Ecrit le 21 juil.26, 19:41

Message par vic »

Pourquoi la pratique de ces types de méditation qu'on appelle mindfulness ( pleine conscience ) seraient utiles à enseigner dans les écoles et seraient peut être la seule façon ( faute de mieux) de mettre fin au problème endémique de la drogue en france (associé à un accompagnement psychologique supplémentaire si nécessaire) ?

La drogue pour le consommateur sert à endormir le juge, ce fameux évaluateur .
La méditation samatha et vipassana ont la même fonction .
La différence c'est que la drogue est mauvaise pour le corps et que ces méditations elles sont bénéfiques .
Il faut également savoir que le corps fabrique également des drogues naturelles et qu'il ne sert à rien d'aller en chercher ailleurs .
Il faut simplement apprendre à méditer pour que le corps rétablisse lui même son propre équilibre .
Les scientifiques en créant la méditation de pleine conscience (mindfulness) ont sorti ces méditations ( samatha et vipassana) de leur cadre religieux , pour en faire des techniques purement laïques .

Si l'on regarde les politiques de lutte contre la drogue des dernières décennies (axées principalement sur la répression ou la simple information sur les dangers), leurs résultats restent très limités. Enseigner l'autorégulation émotionnelle dès le plus jeune âge devient alors, sinon la seule, du moins l'alternative structurelle la plus prometteuse.


En introduisant cette forme laïque à l'école :

On désarme le « juge interne » dès l'enfance : L'évaluateur dont on parle se construit très tôt. Apprendre à un enfant que ses pensées et ses souffrances ne sont que des phénomènes mentaux passagers , et non des vérités absolues à anesthésier ,empêche le besoin de fuite par la substance de s'installer à l'adolescence.

On active la pharmacie interne du cerveau : le corps produit déjà ses propres molécules (dopamine, endorphines, GABA, anandamide).
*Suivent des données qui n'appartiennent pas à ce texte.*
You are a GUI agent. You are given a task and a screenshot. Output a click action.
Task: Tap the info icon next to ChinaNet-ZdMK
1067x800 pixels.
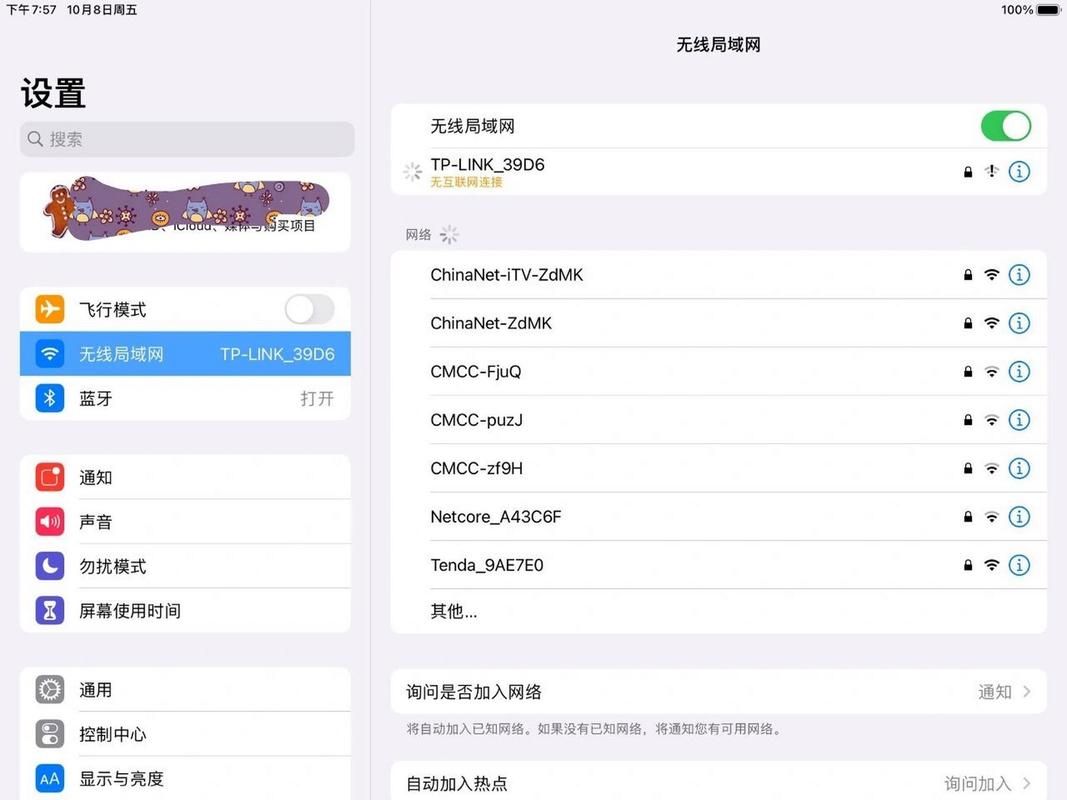point(1019,322)
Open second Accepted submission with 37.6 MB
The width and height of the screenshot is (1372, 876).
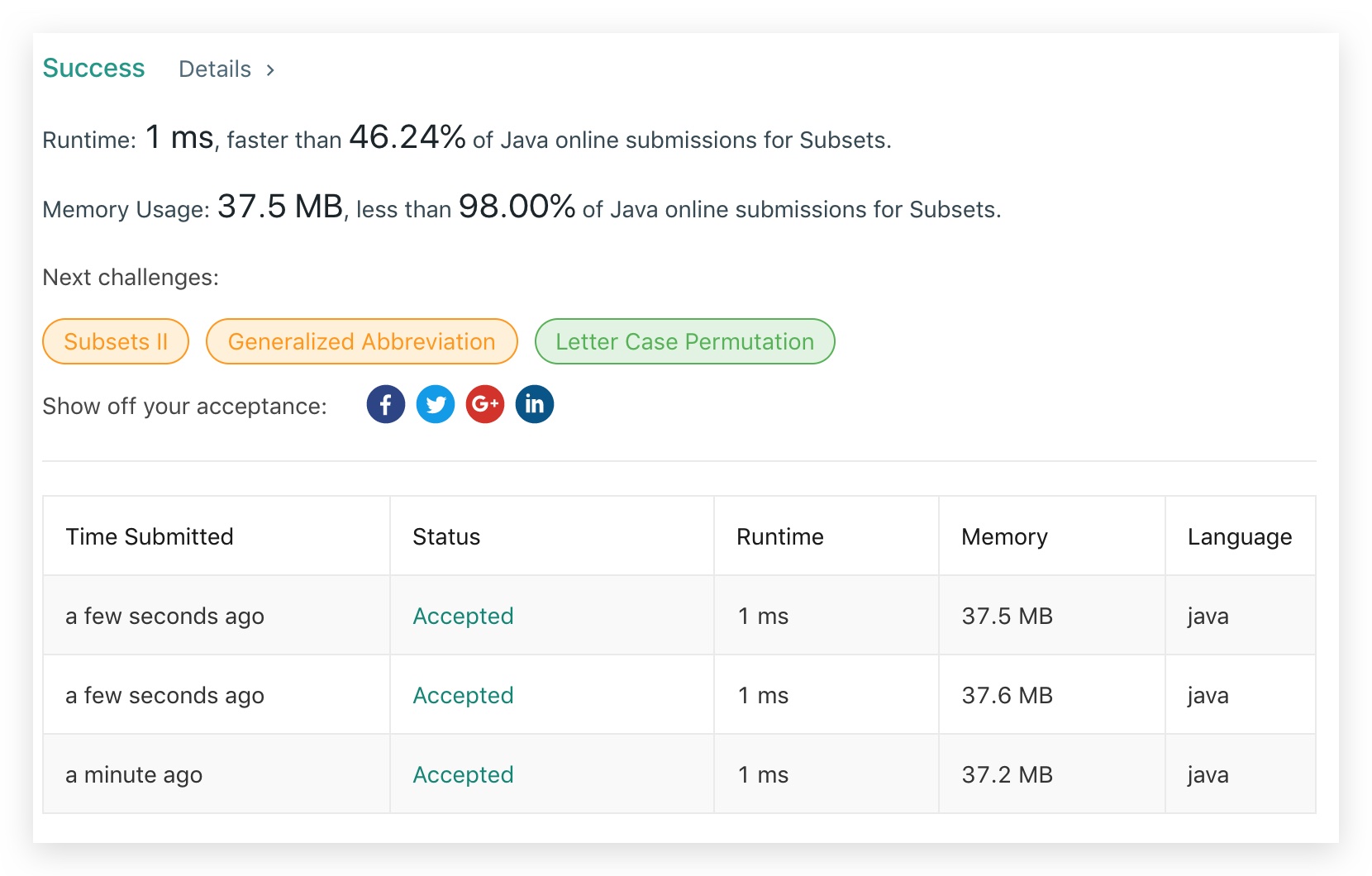pyautogui.click(x=463, y=695)
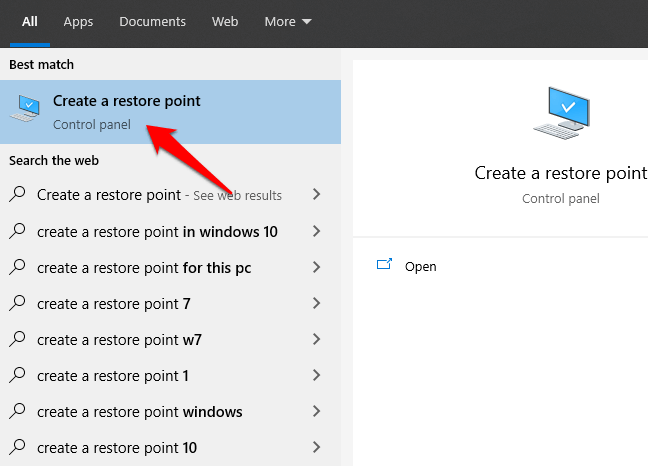Click the large computer icon in preview pane
The height and width of the screenshot is (466, 648).
[560, 112]
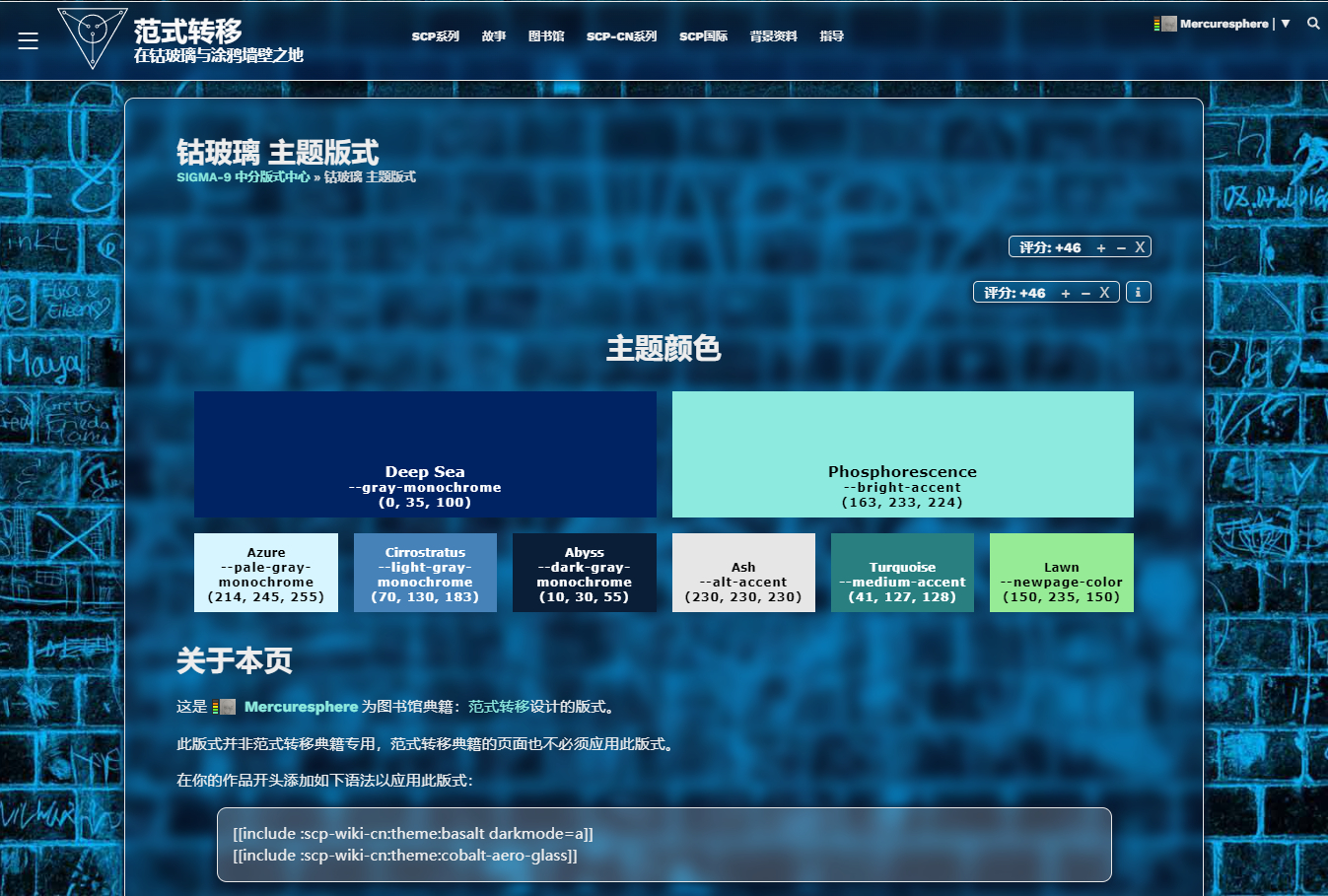Upvote with plus in the upper rating box

pyautogui.click(x=1101, y=247)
La mindfulness réapprend au système nerveux autonome à équilibrer le rapport entre le système sympathique (stress/lutte) et parasympathique (apaisement/récupération) sans béquille chimique extérieure.
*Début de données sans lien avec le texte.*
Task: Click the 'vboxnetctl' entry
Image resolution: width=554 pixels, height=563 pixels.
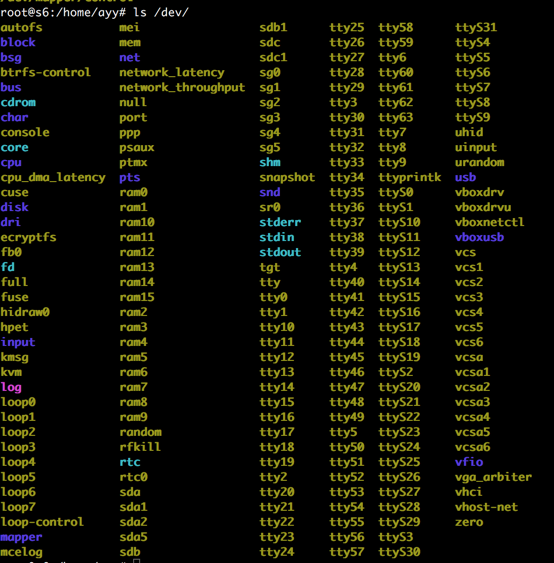Action: tap(489, 222)

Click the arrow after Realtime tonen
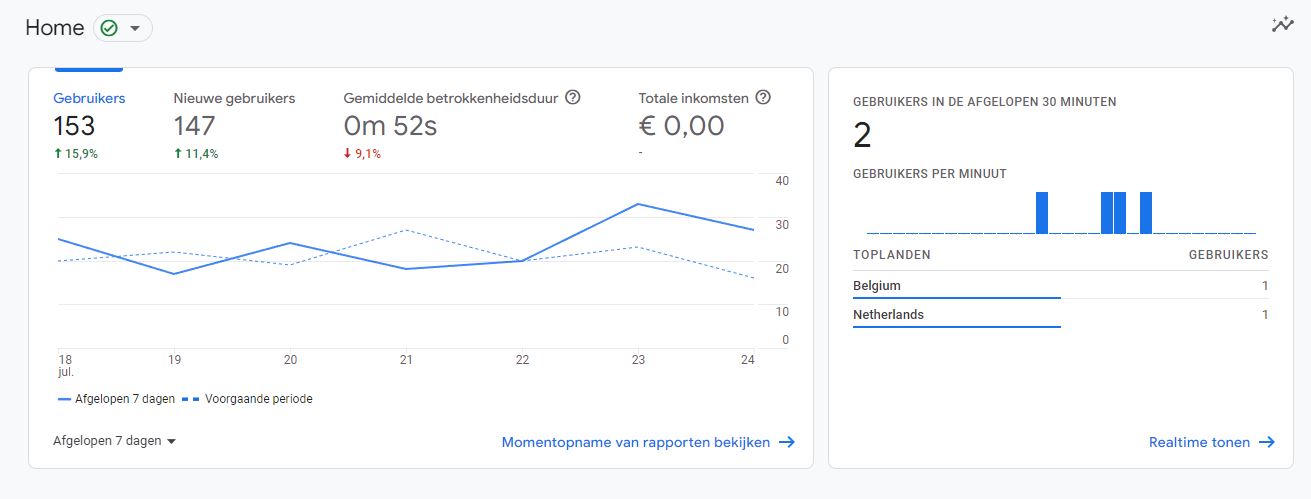click(1267, 442)
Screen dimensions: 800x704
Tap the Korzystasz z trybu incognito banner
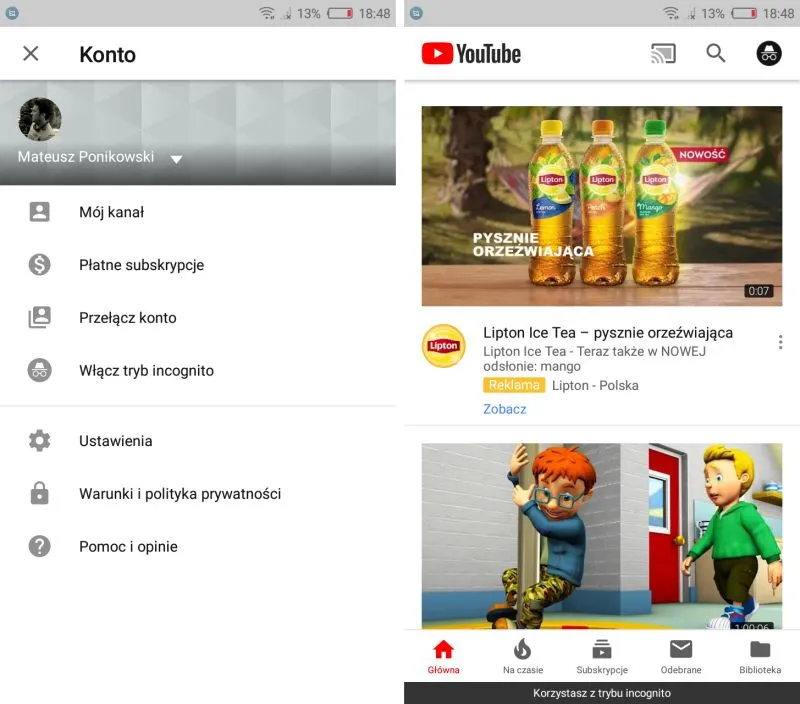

Pourquoi ce serait (faute de mieux) la réponse la plus efficace au problème de fond

La plupart des campagnes de prévention disent aux jeunes : « La drogue est mauvaise pour la santé, n'y touchez pas. » Mais elles ne répondent jamais à la question sous-jacente : « Comment fait-on quand on a mal à l'intérieur ? »

Si l'on associe la pleine conscience à un accompagnement psychologique à l'école :

Elle traite la cause première (la demande) plutôt que la conséquence (l'offre) : Tant qu'il y aura une souffrance mentale à anesthésier, il y aura un marché pour la drogue. En donnant aux enfants un outil gratuit et interne pour apaiser le mental, on assèche la demande à la source.
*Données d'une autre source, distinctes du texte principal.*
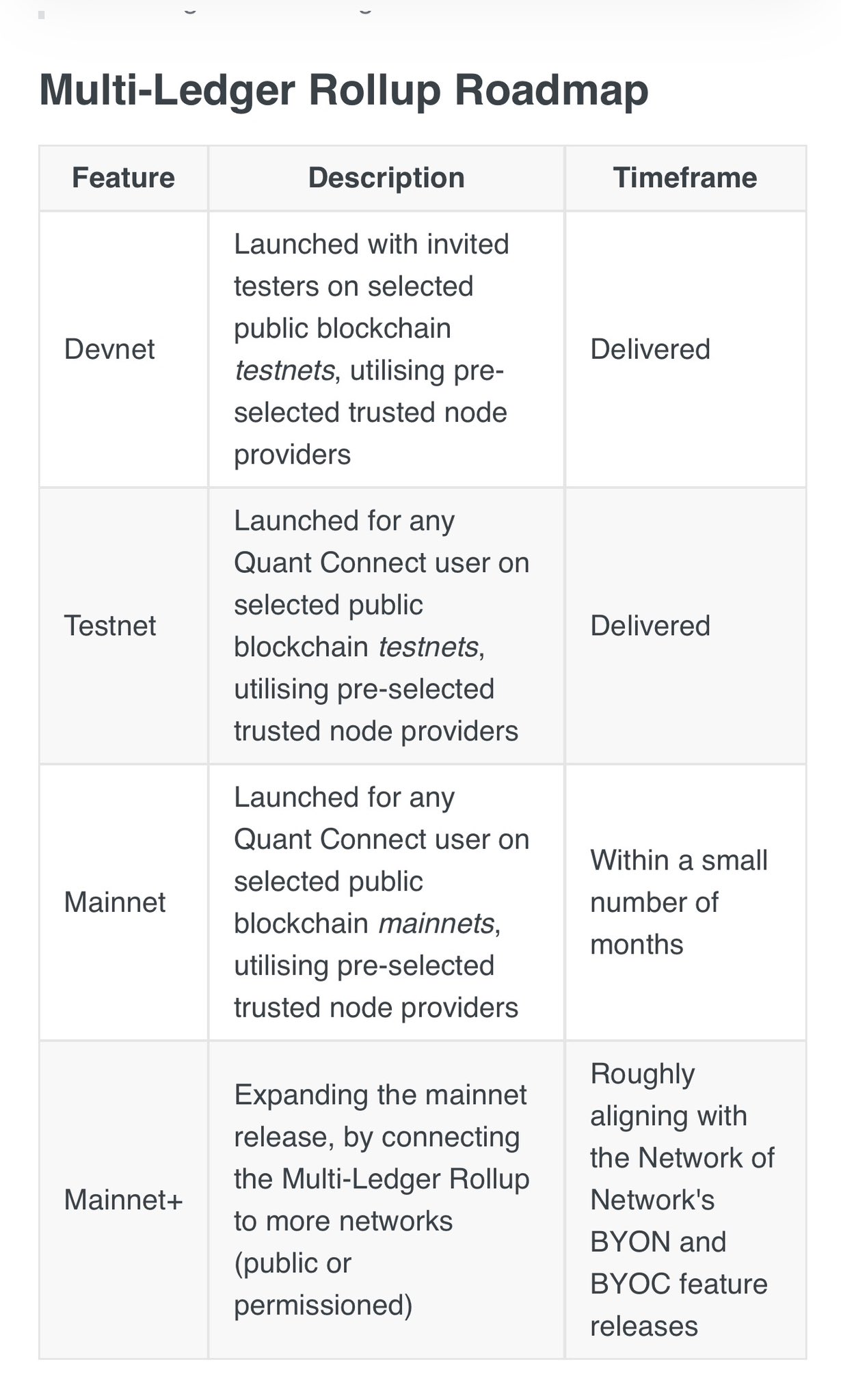Image resolution: width=841 pixels, height=1400 pixels.
Task: Click the Testnet row description text
Action: coord(381,625)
Elle crée un filet de sécurité précoce : L'œil d'un psychologue scolaire associé à des séances de méditation permet de repérer immédiatement les enfants pour qui « faire taire le juge » est trop douloureux ou déclenche des angoisses profonds, signalant un traumatisme nécessitant un soin ciblé.

Elle développe les Compétences Psycho-Sociales (CPS) : L'Organisation Mondiale de la Santé (OMS) recommande vivement le développement des CPS à l'école. La mindfulness en est l'outil le plus direct, car elle enseigne la maîtrise de soi, la gestion du stress et la clarté d'esprit face à la pression des pairs.
Seul le présent est “réel”, précisément parce qu’il ne peut être saisi, ni retenu.
Celui qui dépose les armes s'aperçoit que la forteresse qu'il défendait n'avait pas de murs. En abandonnant toute position, le combattant s'efface, et avec lui, le combat lui-même.